Extracted text:
# Horsepower Rating on 2.7T



## VGTI20V (Dec 6, 2005)

I was wondering what are the HP's on stock 2.7T's???








I am looking into buying one, probably an S4








What would be the best year model to buy???
How are those stock turbo's anyways?????
Thanks







http://****************.com/smile/emthup.gif


----------



## Slayer (Aug 8, 2000)

*Re: Horsepower Rating on 2.7T (VGTI20V)*

250hp /258ft-lbs
all years have problems with turbos, but 01's had some changes so they may be a *tiny* bit more reliable. 
stock turbos suck. you need to get k04's to have even a little piece of mind


----------



## VGTI20V (Dec 6, 2005)

after how many miles do the turbos start malfunctioning?????
anything else goes wrong with engine or electrical?????


----------



## VGTI20V (Dec 6, 2005)

the first and most important modifications to do???


----------



## Slayer (Aug 8, 2000)

*Re: (VGTI20V)*

the turbos can go at any time really. clutches like to go $$, control arms $$, display on the instrument cluster ~$800, abs controller $$, etc. these things are money pits, but they are a cool car.

[Rows of pointing data]
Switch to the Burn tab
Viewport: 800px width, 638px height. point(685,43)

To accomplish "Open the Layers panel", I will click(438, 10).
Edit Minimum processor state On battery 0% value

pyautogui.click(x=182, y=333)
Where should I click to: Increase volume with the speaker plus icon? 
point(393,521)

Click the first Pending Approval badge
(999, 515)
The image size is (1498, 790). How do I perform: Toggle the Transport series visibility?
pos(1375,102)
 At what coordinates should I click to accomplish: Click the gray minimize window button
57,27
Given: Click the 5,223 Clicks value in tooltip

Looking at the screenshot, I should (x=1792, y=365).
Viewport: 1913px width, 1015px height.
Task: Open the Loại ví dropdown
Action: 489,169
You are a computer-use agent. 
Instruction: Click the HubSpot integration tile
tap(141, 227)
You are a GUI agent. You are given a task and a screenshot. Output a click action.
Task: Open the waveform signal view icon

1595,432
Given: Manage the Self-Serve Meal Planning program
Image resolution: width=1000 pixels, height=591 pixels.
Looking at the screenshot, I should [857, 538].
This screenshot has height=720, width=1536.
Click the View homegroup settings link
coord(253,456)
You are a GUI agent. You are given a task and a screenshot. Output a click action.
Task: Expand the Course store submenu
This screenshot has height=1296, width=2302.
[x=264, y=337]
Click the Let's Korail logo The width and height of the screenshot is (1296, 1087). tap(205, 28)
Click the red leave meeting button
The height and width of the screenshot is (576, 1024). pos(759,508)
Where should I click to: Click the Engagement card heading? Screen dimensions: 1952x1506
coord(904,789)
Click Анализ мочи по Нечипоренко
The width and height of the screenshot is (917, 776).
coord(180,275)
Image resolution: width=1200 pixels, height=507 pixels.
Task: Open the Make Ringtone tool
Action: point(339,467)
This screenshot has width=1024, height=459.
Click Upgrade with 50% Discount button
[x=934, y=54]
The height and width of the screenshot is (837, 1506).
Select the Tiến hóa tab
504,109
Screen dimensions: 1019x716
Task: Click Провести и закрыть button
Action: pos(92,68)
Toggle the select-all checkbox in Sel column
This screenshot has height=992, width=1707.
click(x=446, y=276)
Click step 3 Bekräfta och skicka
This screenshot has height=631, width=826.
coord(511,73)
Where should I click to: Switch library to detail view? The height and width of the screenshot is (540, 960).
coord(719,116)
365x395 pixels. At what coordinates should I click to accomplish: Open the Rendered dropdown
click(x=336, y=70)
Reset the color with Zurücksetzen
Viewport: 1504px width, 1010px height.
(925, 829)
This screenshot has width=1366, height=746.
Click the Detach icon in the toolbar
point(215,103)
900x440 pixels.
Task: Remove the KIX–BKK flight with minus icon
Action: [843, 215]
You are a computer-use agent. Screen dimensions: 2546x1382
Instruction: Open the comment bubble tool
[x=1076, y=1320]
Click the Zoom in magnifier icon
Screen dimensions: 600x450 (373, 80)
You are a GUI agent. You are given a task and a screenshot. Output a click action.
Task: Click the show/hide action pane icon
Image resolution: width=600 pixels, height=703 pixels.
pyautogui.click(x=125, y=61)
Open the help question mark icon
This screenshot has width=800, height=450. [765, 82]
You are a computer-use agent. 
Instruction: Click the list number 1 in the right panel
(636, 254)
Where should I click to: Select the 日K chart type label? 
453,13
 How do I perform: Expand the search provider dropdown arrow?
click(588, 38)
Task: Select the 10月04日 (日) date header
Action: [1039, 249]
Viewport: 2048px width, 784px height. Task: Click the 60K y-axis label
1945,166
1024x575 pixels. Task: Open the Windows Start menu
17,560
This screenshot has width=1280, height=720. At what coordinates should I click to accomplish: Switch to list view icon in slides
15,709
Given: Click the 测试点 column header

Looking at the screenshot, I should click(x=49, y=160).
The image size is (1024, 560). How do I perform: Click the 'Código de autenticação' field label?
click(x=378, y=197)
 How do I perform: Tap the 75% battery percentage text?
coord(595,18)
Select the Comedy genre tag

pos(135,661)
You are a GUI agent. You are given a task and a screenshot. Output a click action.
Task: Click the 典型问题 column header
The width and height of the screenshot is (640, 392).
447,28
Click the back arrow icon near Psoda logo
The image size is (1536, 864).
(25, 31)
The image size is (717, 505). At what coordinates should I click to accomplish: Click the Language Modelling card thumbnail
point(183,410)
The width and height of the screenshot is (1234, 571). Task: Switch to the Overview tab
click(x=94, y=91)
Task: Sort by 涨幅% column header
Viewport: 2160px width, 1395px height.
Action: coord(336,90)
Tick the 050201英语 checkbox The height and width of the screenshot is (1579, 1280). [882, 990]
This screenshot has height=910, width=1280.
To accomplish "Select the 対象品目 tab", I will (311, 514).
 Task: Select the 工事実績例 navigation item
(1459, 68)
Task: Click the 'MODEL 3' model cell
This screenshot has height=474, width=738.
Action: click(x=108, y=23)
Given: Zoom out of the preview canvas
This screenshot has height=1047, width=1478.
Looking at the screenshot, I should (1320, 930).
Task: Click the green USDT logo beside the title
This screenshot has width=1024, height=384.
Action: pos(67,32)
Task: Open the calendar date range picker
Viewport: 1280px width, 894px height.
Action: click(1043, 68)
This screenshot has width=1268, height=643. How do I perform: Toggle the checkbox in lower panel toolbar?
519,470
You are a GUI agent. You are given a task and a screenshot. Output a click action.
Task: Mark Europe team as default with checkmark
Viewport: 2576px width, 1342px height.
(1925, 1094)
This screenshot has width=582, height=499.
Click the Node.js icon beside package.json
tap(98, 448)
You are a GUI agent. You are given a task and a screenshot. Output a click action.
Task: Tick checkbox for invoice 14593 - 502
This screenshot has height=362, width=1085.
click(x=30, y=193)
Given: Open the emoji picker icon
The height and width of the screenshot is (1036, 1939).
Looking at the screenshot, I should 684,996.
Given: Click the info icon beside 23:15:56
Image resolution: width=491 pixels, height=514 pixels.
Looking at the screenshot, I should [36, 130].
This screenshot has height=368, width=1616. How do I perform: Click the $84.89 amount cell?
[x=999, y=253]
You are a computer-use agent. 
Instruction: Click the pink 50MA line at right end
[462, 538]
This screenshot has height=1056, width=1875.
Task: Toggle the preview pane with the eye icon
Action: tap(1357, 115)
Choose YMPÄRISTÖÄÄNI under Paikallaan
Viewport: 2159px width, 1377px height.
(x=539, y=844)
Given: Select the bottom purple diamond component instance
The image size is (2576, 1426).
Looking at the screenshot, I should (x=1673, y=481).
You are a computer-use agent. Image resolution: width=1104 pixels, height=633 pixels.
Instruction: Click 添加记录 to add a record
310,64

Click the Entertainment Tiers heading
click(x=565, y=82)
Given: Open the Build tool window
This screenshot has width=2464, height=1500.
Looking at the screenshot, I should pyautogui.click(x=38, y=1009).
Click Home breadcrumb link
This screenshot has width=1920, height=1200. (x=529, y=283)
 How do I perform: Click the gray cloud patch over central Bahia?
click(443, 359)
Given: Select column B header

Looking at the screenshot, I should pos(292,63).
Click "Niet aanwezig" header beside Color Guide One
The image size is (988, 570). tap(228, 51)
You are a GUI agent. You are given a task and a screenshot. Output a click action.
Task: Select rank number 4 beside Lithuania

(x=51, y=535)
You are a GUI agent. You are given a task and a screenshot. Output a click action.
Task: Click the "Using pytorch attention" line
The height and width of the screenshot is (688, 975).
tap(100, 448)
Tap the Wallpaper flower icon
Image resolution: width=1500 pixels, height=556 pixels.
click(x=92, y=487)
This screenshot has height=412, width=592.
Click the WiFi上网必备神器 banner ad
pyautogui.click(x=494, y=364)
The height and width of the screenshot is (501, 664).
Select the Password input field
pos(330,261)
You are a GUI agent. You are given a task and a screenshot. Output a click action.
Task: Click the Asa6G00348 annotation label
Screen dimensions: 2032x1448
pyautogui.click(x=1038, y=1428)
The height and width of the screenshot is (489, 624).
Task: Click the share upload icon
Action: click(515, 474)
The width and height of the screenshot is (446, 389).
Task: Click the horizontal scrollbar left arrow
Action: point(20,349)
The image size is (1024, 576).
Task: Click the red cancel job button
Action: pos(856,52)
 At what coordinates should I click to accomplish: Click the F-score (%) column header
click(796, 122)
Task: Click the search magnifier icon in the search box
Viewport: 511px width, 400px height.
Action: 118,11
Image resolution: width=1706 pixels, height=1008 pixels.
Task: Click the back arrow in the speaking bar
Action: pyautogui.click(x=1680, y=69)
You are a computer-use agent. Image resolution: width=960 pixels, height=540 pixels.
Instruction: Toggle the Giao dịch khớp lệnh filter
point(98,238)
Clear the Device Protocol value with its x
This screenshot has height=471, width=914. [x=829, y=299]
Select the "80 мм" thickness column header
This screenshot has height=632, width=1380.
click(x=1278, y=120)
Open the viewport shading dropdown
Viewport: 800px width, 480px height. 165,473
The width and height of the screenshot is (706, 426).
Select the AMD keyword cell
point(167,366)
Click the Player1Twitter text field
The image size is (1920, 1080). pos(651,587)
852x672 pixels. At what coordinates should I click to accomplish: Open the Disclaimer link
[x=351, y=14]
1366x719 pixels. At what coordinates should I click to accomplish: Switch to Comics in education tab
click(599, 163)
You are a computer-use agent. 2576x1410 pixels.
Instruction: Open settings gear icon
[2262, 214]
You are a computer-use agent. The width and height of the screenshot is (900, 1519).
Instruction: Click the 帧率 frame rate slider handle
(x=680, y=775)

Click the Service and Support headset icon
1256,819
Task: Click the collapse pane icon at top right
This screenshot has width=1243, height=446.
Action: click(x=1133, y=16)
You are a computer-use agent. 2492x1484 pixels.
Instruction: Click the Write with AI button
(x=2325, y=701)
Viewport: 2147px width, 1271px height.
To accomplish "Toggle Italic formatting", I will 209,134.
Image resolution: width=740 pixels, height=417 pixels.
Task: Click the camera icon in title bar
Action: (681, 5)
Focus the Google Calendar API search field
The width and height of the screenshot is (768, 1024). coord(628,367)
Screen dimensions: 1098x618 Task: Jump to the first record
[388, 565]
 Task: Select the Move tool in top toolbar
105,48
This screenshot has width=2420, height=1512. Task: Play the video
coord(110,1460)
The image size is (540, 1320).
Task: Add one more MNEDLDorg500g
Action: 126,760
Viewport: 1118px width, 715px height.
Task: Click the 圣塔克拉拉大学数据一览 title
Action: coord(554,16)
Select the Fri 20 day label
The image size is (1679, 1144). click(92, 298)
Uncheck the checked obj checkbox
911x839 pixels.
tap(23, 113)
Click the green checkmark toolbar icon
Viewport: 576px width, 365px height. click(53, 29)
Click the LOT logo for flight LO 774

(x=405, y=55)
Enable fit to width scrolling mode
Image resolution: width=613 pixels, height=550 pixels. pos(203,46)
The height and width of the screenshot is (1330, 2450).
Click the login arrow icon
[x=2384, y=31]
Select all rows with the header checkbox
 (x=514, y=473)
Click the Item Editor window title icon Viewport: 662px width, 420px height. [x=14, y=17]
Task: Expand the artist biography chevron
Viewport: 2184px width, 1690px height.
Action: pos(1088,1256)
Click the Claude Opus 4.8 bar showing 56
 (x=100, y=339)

The tasks:
(a) According to the 2.7T horsepower thread, what horsepower and torque does a stock 2.7T produce?
(b) Reproduce the part of the 2.7T horsepower thread that opens with the words containing "250hp /258ft-lbs" and closes with "turbos start malfunctioning?????", swapping in "dependable" wherever "reliable" appears.

Expected responses:
(a) 250 hp and 258 ft-lbs.

(b)
250hp /258ft-lbs
all years have problems with turbos, but 01's had some changes so they may be a *tiny* bit more dependable. 
stock turbos suck. you need to get k04's to have even a little piece of mind


----------



## VGTI20V (Dec 6, 2005)

after how many miles do the turbos start malfunctioning?????